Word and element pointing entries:
━━━━━━
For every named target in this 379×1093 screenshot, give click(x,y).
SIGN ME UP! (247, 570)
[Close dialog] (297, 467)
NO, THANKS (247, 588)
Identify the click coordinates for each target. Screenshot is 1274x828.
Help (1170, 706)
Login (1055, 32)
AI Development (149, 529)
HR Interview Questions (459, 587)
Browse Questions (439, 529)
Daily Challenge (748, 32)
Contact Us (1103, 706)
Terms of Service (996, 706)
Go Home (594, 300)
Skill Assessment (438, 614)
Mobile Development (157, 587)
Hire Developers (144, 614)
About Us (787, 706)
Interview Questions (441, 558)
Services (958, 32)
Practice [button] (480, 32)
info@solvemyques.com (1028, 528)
━━━━━━
YOUR TASK - Return every line of the material above verbatim, from the first line to the last.

WRITTEN SOLUTION -
For every named target in this 379×1093 screenshot, give click(x,y).
SIGN ME UP! (247, 570)
[Close dialog] (297, 467)
NO, THANKS (247, 588)
Identify the click coordinates for each target. Screenshot is 1274x828.
Help (1170, 706)
Login (1055, 32)
AI Development (149, 529)
HR Interview Questions (459, 587)
Browse Questions (439, 529)
Daily Challenge (748, 32)
Contact Us (1103, 706)
Terms of Service (996, 706)
Go Home (594, 300)
Skill Assessment (438, 614)
Mobile Development (157, 587)
Hire Developers (144, 614)
About Us (787, 706)
Interview Questions (441, 558)
Services (958, 32)
Practice [button] (480, 32)
info@solvemyques.com (1028, 528)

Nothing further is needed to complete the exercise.